Everything involves places I would rather not be and people I would rather not talk to. Everything involves patience, making choices, and/or solving the mental gymnastics about whether a door is push or pull. Since I am not rich enough to pay anyone to do the doing for me, I find myself often wanting to be told exactly what to do and what to buy. I am a consumer goods sub. Or maybe I am just a regular sub. I don’t know the rules!!
Back-asswards-ly, the main way I get this fix is by watching videos of what other people buy and do, especially women who I have little to nothing in common with. Shopping voyeurism soothes my lizard brain and takes me to a magical place where I don’t have to fuck around to find out. I watch other people do it, all from the comfort of the dent my ass has made in my sofa.
Kelly Grace Mae is a content creator that really does it for me. She gives true big sister vibes - I am not 100% aligned with everything she wears and buys and says, but because of her earnest monologues, I would probably fight someone on her behalf. I like watching her gab while she does her GRWM’s and puts her on her $60 foundation. I will let her tell me which brand makes the perfect white tank. When it comes to Kelly, I take what I want, press the heart button, and leave the rest. Thank you for your service, Kelly!
Kennedy aka cozy.games is another girlina whomst I found because of our shared love for cozy Nintendo games. She’s saccharinely sweet, but I am HOOKED on her hobby hoarding and love for Home Goods and autumnal decor.
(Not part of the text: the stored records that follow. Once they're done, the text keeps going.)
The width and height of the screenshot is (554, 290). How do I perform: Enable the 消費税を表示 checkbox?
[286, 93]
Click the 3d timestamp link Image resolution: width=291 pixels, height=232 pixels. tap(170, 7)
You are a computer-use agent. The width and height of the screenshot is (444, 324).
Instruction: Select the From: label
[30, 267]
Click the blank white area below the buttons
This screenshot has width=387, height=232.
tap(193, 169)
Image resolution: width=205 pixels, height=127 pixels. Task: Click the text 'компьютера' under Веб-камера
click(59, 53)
I want to protect her at all costs, but I can also see myself fighting her in a Starbucks parking lot, where I know I will find her as soon as PSL season begins.
Last but not least, I am obsessed with and afraid of Remy Solomon. Her monotone and deadpan voice is perfect for delivering her spot-on, matter-of-fact recommendations. Whether it is an affectation or not, she sounds like she could care less if I set myself on fire in front of her house, let alone take her advice, which is freeing and soothing. My favorites include the movies she’d recommend to Lana Del Rey, things to buy under $100, the things she thinks are cvnt series, and Richard Simmons workout videos ranked. No fighting here - I would 100% cry if she was mean to me.
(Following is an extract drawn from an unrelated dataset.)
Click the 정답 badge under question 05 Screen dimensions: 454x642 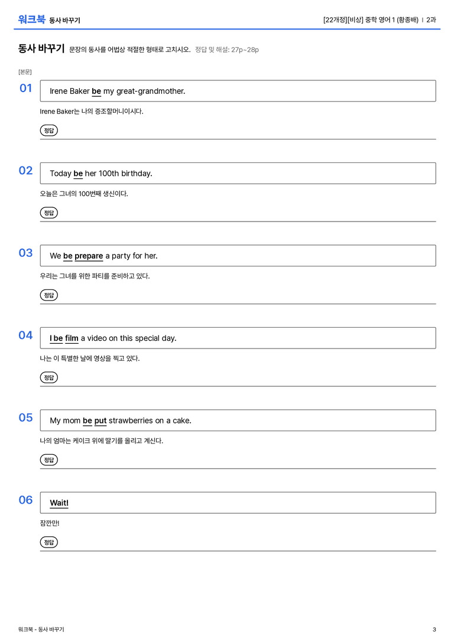48,459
Conversely, any man on TikTok who is recommending anything ever sounds like the ShamWow guy or they say such overblown things like, “YOU’RE NEVER GOING TO BELIEVE THIS!” or “THIS WILL TURN YOUR LIFE UPSIDE DOWN,” but then it’s usually something I can or have believed and my life remains an an upright, amorphous riddle that only recreational drugs and/or lying naked on the floor can solve. I just want a cottage-core they/them to tell me how to make a “cozy salad” or for an upsettingly beautiful 19-year-old to tell me which Rhode lip balm flavor I’ll want to squirt into my mouth next.
I don’t know if I will ever live to see the day where I will be able to have (prescribed) controlled substances delivered directly to my doorstep, but who knows, maybe there is someone out there who would enjoy watching my CVS hauls comprised of Rizatriptan, cheap nail polish, and the latest Hershey’s Reese’s confectionary abomination. Maybe there are even a few of you who would want to fight me (lovingly) in a Starbucks parking lot.
Until then, I will complain on the internet from the safety and convenience of the ass-dent in my couch.